OPDRACHTEN =>
1. Wat is volgens de leestekst de sleutel van succes?
2. Herhaal woordelijk het gedeelte van de leestekst dat opent met de woorden "Ik bepaal vooraf" en sluit met "op te doen ?".

LEESTEKST =>
= = = = = = =

New Activity
Play Quiz
1. 
De sleutel van succes ? Goede zelfkennis ! Wijs de houdingen aan die daarvan getuigen.
A.
Ik hou me alleen bezig met mijn beroep. Het beheer ervan is zaak van de boekhouder.
B.
Ik ken mijn zwaktes en sterktes.
C.
Ik bepaal vooraf mijn doelstellingen en streef ze nauwgezet na.
D.
Ik stel me geen vragen en gooi me in mijn project.
2. 
Wat zijn de meest doeltreffende manieren om nieuwe ideeën op te doen ?
A.
Een brainstorming (uitwisselen van ideeën) opzetten met collega’s
B.
Een brainstorming opzetten met andere ondernemers.
C.
De concurrentie analyseren.
D.
De faalcijfers bestuderen.
E.
Beurzen en salons bezoeken.
F.
Advies vragen aan bankmedewerkers.
3. 
Mijn kans op slagen is groter indien :
A.

= = = = = = =

GEGEVENSREGELS =>
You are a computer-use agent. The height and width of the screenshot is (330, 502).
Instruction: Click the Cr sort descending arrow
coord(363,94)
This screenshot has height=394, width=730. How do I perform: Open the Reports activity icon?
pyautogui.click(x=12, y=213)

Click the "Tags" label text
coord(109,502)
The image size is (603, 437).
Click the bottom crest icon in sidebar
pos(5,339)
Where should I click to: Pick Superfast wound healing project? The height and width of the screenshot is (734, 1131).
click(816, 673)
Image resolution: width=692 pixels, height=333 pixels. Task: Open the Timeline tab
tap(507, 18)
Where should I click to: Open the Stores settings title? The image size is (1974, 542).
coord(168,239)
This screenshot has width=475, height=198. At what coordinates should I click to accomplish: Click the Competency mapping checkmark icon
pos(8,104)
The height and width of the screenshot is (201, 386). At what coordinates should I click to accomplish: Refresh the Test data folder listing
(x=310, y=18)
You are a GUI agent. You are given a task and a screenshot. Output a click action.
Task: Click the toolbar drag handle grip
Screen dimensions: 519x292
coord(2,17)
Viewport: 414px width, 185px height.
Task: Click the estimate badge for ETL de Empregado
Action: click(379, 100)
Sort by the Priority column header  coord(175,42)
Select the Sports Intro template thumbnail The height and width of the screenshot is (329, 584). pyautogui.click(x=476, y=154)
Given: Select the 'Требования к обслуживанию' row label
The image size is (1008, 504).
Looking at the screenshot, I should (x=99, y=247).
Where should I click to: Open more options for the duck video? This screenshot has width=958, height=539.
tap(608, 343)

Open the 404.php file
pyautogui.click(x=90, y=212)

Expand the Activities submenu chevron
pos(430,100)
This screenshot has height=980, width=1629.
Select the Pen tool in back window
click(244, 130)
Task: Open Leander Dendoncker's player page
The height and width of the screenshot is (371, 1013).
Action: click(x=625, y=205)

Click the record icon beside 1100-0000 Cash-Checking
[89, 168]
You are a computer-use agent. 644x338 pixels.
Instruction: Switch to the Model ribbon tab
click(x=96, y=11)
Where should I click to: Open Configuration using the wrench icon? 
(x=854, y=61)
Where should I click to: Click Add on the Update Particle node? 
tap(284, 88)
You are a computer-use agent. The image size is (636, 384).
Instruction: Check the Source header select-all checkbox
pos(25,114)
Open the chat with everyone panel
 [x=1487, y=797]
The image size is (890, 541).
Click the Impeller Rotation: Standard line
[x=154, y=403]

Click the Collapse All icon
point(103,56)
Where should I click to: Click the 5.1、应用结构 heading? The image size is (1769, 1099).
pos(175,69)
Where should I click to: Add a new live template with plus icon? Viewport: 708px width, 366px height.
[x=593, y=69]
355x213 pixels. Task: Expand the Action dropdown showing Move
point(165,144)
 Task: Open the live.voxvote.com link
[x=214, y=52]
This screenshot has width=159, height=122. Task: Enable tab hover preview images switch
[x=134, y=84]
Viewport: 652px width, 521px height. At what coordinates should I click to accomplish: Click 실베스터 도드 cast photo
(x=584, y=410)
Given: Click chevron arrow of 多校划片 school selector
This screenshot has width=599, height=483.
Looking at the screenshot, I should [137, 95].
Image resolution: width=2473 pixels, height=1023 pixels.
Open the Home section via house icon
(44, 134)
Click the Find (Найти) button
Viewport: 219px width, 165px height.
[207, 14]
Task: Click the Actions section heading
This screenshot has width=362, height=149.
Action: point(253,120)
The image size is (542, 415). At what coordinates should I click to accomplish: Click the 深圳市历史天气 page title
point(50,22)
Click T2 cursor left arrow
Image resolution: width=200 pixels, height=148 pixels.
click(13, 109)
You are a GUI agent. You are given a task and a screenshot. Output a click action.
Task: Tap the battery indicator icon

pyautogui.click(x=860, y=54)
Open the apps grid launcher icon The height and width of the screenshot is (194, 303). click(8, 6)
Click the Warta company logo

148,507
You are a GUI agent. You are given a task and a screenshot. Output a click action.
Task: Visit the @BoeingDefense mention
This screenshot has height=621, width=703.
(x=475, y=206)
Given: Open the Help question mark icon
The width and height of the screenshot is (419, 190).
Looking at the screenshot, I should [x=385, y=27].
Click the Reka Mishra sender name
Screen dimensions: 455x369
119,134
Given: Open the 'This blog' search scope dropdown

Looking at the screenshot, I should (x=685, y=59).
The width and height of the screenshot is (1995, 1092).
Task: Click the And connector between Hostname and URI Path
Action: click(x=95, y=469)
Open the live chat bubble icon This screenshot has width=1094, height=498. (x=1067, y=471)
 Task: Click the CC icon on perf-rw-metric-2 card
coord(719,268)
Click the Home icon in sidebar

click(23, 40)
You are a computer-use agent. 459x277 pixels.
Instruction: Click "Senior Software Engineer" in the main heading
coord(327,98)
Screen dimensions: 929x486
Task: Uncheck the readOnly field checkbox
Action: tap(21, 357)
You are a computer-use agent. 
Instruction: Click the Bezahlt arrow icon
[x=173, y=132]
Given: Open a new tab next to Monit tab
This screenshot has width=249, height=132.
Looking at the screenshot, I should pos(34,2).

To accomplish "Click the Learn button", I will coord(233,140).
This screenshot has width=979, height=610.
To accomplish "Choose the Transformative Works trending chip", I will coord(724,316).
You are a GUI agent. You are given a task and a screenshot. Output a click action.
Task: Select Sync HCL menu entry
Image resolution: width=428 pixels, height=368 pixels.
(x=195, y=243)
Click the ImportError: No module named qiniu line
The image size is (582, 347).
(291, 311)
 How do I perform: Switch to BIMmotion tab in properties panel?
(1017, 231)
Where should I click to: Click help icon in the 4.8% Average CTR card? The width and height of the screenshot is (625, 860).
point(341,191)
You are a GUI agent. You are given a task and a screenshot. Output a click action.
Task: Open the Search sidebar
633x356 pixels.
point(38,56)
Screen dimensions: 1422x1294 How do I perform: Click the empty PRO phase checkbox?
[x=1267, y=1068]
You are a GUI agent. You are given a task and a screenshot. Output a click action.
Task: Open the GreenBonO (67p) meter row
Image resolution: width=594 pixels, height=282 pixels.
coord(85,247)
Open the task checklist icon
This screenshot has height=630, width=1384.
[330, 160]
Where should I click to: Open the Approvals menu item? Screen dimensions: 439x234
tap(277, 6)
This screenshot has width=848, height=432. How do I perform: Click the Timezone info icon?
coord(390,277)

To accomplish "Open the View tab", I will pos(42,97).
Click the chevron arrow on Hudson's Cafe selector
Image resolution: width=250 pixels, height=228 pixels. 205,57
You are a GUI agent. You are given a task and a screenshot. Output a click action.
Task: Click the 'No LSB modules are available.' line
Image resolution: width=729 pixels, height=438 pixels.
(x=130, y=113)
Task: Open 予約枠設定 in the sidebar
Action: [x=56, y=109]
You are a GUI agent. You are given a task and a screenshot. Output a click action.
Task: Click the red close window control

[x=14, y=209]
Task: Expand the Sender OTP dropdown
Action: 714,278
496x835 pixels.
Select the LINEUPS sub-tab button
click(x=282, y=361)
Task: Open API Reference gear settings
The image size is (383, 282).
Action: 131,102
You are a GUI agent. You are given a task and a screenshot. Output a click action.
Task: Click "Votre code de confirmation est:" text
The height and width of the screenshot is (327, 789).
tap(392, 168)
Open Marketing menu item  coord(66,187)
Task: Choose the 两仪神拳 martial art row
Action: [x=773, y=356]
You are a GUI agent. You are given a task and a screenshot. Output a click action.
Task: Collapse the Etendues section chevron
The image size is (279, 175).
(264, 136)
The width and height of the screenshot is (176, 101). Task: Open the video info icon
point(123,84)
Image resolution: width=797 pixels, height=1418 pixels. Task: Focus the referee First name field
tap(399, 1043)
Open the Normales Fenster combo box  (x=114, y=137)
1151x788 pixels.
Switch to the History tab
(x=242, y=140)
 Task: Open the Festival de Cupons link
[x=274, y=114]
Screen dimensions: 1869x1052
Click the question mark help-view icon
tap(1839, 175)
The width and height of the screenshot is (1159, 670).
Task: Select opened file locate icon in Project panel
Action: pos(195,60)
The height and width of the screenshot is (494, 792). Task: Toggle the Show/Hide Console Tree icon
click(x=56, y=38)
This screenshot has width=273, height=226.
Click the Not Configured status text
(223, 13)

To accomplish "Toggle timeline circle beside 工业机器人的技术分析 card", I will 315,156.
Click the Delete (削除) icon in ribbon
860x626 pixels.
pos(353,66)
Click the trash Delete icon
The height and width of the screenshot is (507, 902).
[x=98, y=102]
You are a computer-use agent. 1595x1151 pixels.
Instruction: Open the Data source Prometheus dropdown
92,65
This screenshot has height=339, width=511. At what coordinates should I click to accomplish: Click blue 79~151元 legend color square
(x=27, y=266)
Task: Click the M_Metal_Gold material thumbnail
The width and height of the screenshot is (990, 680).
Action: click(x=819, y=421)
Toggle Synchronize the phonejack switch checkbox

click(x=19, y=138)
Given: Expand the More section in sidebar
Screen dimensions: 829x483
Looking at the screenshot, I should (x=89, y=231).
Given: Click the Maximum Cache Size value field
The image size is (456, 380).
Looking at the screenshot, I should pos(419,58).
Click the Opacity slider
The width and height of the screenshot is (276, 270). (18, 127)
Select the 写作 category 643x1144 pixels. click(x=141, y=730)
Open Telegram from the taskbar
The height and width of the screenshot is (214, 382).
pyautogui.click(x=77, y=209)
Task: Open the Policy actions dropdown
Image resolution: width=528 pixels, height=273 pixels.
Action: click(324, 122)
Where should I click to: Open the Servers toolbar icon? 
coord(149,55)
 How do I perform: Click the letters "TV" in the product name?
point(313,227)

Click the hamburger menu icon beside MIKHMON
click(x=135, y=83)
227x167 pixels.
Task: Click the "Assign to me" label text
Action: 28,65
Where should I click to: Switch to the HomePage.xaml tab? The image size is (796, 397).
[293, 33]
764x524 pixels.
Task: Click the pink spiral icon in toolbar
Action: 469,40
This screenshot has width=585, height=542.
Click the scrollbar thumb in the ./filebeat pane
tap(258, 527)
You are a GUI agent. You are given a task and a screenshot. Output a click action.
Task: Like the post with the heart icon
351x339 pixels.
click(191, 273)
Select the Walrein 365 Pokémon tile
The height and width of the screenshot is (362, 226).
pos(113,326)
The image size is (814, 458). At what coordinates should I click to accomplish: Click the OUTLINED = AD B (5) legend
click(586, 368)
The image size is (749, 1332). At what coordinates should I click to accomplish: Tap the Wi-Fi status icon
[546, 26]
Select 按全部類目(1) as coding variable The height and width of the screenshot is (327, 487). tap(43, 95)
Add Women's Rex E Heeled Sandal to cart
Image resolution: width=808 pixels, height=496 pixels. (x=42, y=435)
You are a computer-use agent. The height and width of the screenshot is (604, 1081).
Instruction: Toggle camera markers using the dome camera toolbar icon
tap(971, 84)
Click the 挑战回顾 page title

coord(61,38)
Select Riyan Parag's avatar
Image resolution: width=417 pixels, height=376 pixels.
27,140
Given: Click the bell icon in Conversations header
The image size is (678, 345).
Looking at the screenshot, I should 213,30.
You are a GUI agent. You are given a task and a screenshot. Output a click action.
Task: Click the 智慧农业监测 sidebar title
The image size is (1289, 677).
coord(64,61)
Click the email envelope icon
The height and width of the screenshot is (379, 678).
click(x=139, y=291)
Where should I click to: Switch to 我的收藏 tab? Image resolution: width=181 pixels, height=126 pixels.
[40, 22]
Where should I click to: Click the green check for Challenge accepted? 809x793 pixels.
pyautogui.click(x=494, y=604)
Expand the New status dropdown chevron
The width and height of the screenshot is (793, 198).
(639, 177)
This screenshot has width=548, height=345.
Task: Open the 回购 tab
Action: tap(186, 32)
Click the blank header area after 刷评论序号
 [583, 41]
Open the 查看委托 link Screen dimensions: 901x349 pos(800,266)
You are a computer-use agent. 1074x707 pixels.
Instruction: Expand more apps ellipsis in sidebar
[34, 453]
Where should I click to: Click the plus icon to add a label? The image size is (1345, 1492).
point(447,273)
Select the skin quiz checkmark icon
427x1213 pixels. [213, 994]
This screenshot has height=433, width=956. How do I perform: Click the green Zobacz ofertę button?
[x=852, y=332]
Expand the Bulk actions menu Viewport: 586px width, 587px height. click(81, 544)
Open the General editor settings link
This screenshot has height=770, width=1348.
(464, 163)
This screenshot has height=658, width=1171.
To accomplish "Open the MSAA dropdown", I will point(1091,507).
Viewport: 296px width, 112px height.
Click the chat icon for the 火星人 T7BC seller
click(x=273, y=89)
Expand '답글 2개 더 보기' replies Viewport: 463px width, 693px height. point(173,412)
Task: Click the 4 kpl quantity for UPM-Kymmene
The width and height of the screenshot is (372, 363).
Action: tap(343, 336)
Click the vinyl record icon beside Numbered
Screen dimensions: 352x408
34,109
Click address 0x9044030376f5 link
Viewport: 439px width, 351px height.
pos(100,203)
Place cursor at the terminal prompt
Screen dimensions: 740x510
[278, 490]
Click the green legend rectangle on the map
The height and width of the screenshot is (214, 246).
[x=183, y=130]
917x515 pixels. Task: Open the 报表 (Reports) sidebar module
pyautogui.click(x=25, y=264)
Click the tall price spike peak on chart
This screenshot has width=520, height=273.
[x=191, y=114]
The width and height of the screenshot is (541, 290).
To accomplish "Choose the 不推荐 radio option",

= = = = = = =

DEFINITIEVE ANTWOORDEN =>
1. Goede zelfkennis.

2.
Ik bepaal vooraf mijn doelstellingen en streef ze nauwgezet na.
D.
Ik stel me geen vragen en gooi me in mijn project.
2. 
Wat zijn de meest doeltreffende manieren om nieuwe ideeën op te doen ?